Donald Trump has continued to say that he likes the part of Obamacare that doesn't let insurance companies refuse to cover them if they have a pre-existing illness. He says he wants to keep that, and maybe some other things, like allowing children up to age 26 to stay on their parents' plans—again a very popular part of the law. But as New York Times health reporter Margot Sanger-Katz explains, keeping all that and "repealing" Obamacare just isn't that simple.
Those policies that make the insurance market feel fairer for sick Americans who need it can really throw off the prices for everyone else. That’s why Obamacare also includes less popular policies designed to balance the market with enough young, healthy people.
Imagine you’re that patient with cancer. You really want health insurance, and you’re probably willing to pay a lot to get it. If the law requires insurance companies to offer you a policy, you are very likely to buy it.
Now imagine you’re a young, healthy person without any health problems. Your budget is tight, and health insurance is expensive. You might decide you’ll be fine without insurance, since you can always buy it later, when you’re the one with a pessimistic diagnosis.
Before Obamacare, several states tried policies like this, and required insurance companies to sell insurance to everyone at the same price, regardless of health histories. The results were nearly the same everywhere: Prices went way up; enrollment went way down; and insurance companies fled the markets.

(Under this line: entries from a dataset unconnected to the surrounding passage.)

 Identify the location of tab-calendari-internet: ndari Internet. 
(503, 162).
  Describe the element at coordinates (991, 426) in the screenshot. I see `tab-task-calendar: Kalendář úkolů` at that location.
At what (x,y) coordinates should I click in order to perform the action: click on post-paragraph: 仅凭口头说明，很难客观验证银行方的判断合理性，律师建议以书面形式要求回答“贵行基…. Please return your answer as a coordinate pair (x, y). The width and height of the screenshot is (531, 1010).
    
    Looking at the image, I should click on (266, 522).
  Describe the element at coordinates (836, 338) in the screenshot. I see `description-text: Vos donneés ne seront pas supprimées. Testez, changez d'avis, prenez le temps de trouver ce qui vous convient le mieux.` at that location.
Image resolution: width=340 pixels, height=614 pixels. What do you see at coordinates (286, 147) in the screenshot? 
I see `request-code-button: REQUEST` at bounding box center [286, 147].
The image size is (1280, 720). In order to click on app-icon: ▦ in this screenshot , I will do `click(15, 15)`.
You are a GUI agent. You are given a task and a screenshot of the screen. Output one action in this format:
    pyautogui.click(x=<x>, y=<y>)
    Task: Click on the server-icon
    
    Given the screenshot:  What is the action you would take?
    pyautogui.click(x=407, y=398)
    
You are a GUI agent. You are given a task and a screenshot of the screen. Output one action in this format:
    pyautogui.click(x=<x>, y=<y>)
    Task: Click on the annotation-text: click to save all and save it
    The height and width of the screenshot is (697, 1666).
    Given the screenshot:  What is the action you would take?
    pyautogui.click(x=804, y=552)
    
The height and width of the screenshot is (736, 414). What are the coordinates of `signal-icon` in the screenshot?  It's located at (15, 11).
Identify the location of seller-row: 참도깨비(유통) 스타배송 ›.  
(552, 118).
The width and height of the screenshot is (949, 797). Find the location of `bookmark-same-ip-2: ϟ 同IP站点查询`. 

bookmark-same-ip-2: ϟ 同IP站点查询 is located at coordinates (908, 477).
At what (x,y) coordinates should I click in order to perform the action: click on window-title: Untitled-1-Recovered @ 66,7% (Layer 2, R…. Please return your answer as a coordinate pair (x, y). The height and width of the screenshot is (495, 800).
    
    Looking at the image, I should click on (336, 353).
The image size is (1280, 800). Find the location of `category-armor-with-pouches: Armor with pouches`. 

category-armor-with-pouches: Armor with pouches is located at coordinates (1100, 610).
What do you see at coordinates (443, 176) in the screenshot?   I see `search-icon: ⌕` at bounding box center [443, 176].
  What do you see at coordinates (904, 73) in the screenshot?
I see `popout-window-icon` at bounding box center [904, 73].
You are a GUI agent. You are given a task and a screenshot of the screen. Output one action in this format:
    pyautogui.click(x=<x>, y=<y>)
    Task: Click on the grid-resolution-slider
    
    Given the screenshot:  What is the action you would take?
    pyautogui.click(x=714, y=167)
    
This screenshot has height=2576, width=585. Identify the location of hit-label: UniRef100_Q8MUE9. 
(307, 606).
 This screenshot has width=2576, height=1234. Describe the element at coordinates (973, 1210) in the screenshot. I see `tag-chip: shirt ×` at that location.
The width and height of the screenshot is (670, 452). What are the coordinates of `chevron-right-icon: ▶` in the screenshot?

The gold standard for polling on Obamacare, Kaiser Family Foundation, makes it clear: the only provisions that actually are unpopular about Obamacare are the things with "mandate" in them—the individual mandate and the employer mandate. And those elements are critical to making the whole thing work, and work affordably. As Sanger-Katz clearly explains: "Taking away those unpopular pieces of the law and keeping the popular pre-existing conditions piece might seem like a political win. But it would result in a broken system."
Insurance companies would balk, premiums for everybody would skyrocket, and millions would drop their insurance. Obamacare is very much a Rube Goldberg-like contraption in which all the moving pieces have to slot together to make the thing happen. Its very complexity is why you can't pick and choose parts of it to take away. Take out one cog, and the thing ceases to function. Which is just fine with Republicans, who don't think further than the fact that they got into office by promising to repeal Obamacare.
It's not going to be just fine with the more than 20 million people who have (mostly) affordable insurance now, but could lose it entirely and be back out in the cold in a year or two. Add on the end of Medicare as we know it, and the very people that put Donald Trump in office won't be so excited about "change" anymore.